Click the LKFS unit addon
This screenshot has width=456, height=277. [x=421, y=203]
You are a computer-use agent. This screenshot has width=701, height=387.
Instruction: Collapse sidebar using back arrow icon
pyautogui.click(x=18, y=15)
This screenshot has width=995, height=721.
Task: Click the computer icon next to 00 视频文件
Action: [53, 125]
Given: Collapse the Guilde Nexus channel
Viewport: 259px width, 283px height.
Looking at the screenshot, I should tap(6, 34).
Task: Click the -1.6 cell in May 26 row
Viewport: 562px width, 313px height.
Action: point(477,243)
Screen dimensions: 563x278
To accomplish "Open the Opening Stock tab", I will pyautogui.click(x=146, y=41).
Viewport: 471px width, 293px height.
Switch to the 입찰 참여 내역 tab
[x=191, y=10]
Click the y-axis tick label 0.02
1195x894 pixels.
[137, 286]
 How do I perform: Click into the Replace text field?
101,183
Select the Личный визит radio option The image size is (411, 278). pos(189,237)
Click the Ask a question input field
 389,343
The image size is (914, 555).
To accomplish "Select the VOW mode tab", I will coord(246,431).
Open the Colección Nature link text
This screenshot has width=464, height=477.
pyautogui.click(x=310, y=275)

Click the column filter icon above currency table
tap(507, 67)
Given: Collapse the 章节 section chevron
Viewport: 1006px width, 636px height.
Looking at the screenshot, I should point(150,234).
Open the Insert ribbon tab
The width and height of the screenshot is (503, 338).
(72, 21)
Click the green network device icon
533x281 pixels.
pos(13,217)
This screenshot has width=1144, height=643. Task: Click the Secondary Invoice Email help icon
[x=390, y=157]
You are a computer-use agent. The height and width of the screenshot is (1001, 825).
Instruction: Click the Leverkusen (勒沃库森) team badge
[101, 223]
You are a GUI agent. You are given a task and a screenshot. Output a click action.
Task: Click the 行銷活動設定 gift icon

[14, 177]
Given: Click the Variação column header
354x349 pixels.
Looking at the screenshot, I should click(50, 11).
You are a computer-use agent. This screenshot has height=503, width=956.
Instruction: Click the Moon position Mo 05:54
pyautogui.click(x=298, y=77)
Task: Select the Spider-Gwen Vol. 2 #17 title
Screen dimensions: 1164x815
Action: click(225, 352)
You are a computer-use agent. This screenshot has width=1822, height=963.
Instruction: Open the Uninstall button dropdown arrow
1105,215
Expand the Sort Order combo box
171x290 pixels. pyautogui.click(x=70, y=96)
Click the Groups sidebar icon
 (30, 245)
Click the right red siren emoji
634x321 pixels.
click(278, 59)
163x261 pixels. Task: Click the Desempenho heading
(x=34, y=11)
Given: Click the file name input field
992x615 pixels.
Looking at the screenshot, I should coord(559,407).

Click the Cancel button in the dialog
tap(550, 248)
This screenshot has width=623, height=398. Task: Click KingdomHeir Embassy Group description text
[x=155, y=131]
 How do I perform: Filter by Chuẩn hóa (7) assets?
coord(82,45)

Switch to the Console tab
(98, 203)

■ Problem requirements: Reproduce every one of the entries above verbatim, line for line.

■ Written response:
Click the LKFS unit addon
This screenshot has width=456, height=277. [x=421, y=203]
You are a computer-use agent. This screenshot has width=701, height=387.
Instruction: Collapse sidebar using back arrow icon
pyautogui.click(x=18, y=15)
This screenshot has width=995, height=721.
Task: Click the computer icon next to 00 视频文件
Action: [53, 125]
Given: Collapse the Guilde Nexus channel
Viewport: 259px width, 283px height.
Looking at the screenshot, I should tap(6, 34).
Task: Click the -1.6 cell in May 26 row
Viewport: 562px width, 313px height.
Action: point(477,243)
Screen dimensions: 563x278
To accomplish "Open the Opening Stock tab", I will pyautogui.click(x=146, y=41).
Viewport: 471px width, 293px height.
Switch to the 입찰 참여 내역 tab
[x=191, y=10]
Click the y-axis tick label 0.02
1195x894 pixels.
[137, 286]
 How do I perform: Click into the Replace text field?
101,183
Select the Личный визит radio option The image size is (411, 278). pos(189,237)
Click the Ask a question input field
 389,343
The image size is (914, 555).
To accomplish "Select the VOW mode tab", I will coord(246,431).
Open the Colección Nature link text
This screenshot has width=464, height=477.
pyautogui.click(x=310, y=275)

Click the column filter icon above currency table
tap(507, 67)
Given: Collapse the 章节 section chevron
Viewport: 1006px width, 636px height.
Looking at the screenshot, I should point(150,234).
Open the Insert ribbon tab
The width and height of the screenshot is (503, 338).
(72, 21)
Click the green network device icon
533x281 pixels.
pos(13,217)
This screenshot has width=1144, height=643. Task: Click the Secondary Invoice Email help icon
[x=390, y=157]
You are a computer-use agent. The height and width of the screenshot is (1001, 825).
Instruction: Click the Leverkusen (勒沃库森) team badge
[101, 223]
You are a GUI agent. You are given a task and a screenshot. Output a click action.
Task: Click the 行銷活動設定 gift icon

[14, 177]
Given: Click the Variação column header
354x349 pixels.
Looking at the screenshot, I should click(50, 11).
You are a computer-use agent. This screenshot has height=503, width=956.
Instruction: Click the Moon position Mo 05:54
pyautogui.click(x=298, y=77)
Task: Select the Spider-Gwen Vol. 2 #17 title
Screen dimensions: 1164x815
Action: click(225, 352)
You are a computer-use agent. This screenshot has width=1822, height=963.
Instruction: Open the Uninstall button dropdown arrow
1105,215
Expand the Sort Order combo box
171x290 pixels. pyautogui.click(x=70, y=96)
Click the Groups sidebar icon
 (30, 245)
Click the right red siren emoji
634x321 pixels.
click(278, 59)
163x261 pixels. Task: Click the Desempenho heading
(x=34, y=11)
Given: Click the file name input field
992x615 pixels.
Looking at the screenshot, I should coord(559,407).

Click the Cancel button in the dialog
tap(550, 248)
This screenshot has width=623, height=398. Task: Click KingdomHeir Embassy Group description text
[x=155, y=131]
 How do I perform: Filter by Chuẩn hóa (7) assets?
coord(82,45)

Switch to the Console tab
(98, 203)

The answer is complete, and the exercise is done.